- _What you need to do_:
Your answer must be every line below, repeated exactly.

Data to process Block Start

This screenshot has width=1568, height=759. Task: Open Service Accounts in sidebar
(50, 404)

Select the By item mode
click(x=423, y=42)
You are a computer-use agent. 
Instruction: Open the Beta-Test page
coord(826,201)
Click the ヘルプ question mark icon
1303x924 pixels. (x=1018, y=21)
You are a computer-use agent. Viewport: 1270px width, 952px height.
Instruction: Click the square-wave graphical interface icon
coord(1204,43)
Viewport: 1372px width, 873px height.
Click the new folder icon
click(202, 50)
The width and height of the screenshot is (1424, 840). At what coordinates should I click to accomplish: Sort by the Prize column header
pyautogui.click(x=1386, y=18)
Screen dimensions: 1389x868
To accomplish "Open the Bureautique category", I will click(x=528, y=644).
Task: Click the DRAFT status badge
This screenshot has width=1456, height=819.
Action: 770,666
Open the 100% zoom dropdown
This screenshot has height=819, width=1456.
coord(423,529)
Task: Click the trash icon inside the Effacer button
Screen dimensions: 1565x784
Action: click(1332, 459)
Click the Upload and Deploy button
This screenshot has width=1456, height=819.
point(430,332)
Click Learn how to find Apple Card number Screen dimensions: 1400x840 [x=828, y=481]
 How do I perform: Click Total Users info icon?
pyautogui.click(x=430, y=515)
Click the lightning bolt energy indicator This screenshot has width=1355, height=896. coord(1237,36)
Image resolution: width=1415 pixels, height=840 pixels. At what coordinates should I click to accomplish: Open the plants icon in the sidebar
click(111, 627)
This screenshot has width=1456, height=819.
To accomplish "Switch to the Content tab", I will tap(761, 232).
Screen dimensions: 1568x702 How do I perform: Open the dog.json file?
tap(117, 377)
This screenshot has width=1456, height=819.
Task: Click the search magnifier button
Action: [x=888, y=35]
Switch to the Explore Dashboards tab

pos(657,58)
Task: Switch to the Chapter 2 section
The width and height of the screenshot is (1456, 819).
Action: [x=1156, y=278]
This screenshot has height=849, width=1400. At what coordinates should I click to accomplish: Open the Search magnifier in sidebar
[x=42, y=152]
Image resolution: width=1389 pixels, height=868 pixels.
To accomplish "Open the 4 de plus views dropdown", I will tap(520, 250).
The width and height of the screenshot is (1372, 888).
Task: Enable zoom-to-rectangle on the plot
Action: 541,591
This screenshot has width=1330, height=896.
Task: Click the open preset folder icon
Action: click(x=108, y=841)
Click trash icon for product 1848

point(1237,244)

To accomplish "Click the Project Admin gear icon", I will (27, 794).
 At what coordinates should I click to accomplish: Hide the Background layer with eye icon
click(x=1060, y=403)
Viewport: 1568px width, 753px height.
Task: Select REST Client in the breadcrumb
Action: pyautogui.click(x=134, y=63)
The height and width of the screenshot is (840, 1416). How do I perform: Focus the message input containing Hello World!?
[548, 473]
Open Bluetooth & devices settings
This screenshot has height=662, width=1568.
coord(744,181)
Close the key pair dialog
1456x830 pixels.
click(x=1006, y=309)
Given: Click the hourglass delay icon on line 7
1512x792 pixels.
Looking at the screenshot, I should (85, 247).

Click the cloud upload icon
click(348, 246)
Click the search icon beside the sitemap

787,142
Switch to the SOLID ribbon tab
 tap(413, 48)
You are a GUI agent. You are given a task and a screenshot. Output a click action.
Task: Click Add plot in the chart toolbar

Data to process Block End

- _Reply to the task_:
This screenshot has width=1568, height=759. Task: Open Service Accounts in sidebar
(50, 404)

Select the By item mode
click(x=423, y=42)
You are a computer-use agent. 
Instruction: Open the Beta-Test page
coord(826,201)
Click the ヘルプ question mark icon
1303x924 pixels. (x=1018, y=21)
You are a computer-use agent. Viewport: 1270px width, 952px height.
Instruction: Click the square-wave graphical interface icon
coord(1204,43)
Viewport: 1372px width, 873px height.
Click the new folder icon
click(202, 50)
The width and height of the screenshot is (1424, 840). At what coordinates should I click to accomplish: Sort by the Prize column header
pyautogui.click(x=1386, y=18)
Screen dimensions: 1389x868
To accomplish "Open the Bureautique category", I will click(x=528, y=644).
Task: Click the DRAFT status badge
This screenshot has width=1456, height=819.
Action: 770,666
Open the 100% zoom dropdown
This screenshot has height=819, width=1456.
coord(423,529)
Task: Click the trash icon inside the Effacer button
Screen dimensions: 1565x784
Action: click(1332, 459)
Click the Upload and Deploy button
This screenshot has width=1456, height=819.
point(430,332)
Click Learn how to find Apple Card number Screen dimensions: 1400x840 [x=828, y=481]
 How do I perform: Click Total Users info icon?
pyautogui.click(x=430, y=515)
Click the lightning bolt energy indicator This screenshot has width=1355, height=896. coord(1237,36)
Image resolution: width=1415 pixels, height=840 pixels. At what coordinates should I click to accomplish: Open the plants icon in the sidebar
click(111, 627)
This screenshot has width=1456, height=819.
To accomplish "Switch to the Content tab", I will tap(761, 232).
Screen dimensions: 1568x702 How do I perform: Open the dog.json file?
tap(117, 377)
This screenshot has width=1456, height=819.
Task: Click the search magnifier button
Action: [x=888, y=35]
Switch to the Explore Dashboards tab

pos(657,58)
Task: Switch to the Chapter 2 section
The width and height of the screenshot is (1456, 819).
Action: [x=1156, y=278]
This screenshot has height=849, width=1400. At what coordinates should I click to accomplish: Open the Search magnifier in sidebar
[x=42, y=152]
Image resolution: width=1389 pixels, height=868 pixels.
To accomplish "Open the 4 de plus views dropdown", I will tap(520, 250).
The width and height of the screenshot is (1372, 888).
Task: Enable zoom-to-rectangle on the plot
Action: 541,591
This screenshot has width=1330, height=896.
Task: Click the open preset folder icon
Action: click(x=108, y=841)
Click trash icon for product 1848

point(1237,244)

To accomplish "Click the Project Admin gear icon", I will (27, 794).
 At what coordinates should I click to accomplish: Hide the Background layer with eye icon
click(x=1060, y=403)
Viewport: 1568px width, 753px height.
Task: Select REST Client in the breadcrumb
Action: pyautogui.click(x=134, y=63)
The height and width of the screenshot is (840, 1416). How do I perform: Focus the message input containing Hello World!?
[548, 473]
Open Bluetooth & devices settings
This screenshot has height=662, width=1568.
coord(744,181)
Close the key pair dialog
1456x830 pixels.
click(x=1006, y=309)
Given: Click the hourglass delay icon on line 7
1512x792 pixels.
Looking at the screenshot, I should (85, 247).

Click the cloud upload icon
click(348, 246)
Click the search icon beside the sitemap

787,142
Switch to the SOLID ribbon tab
 tap(413, 48)
You are a GUI agent. You are given a task and a screenshot. Output a click action.
Task: Click Add plot in the chart toolbar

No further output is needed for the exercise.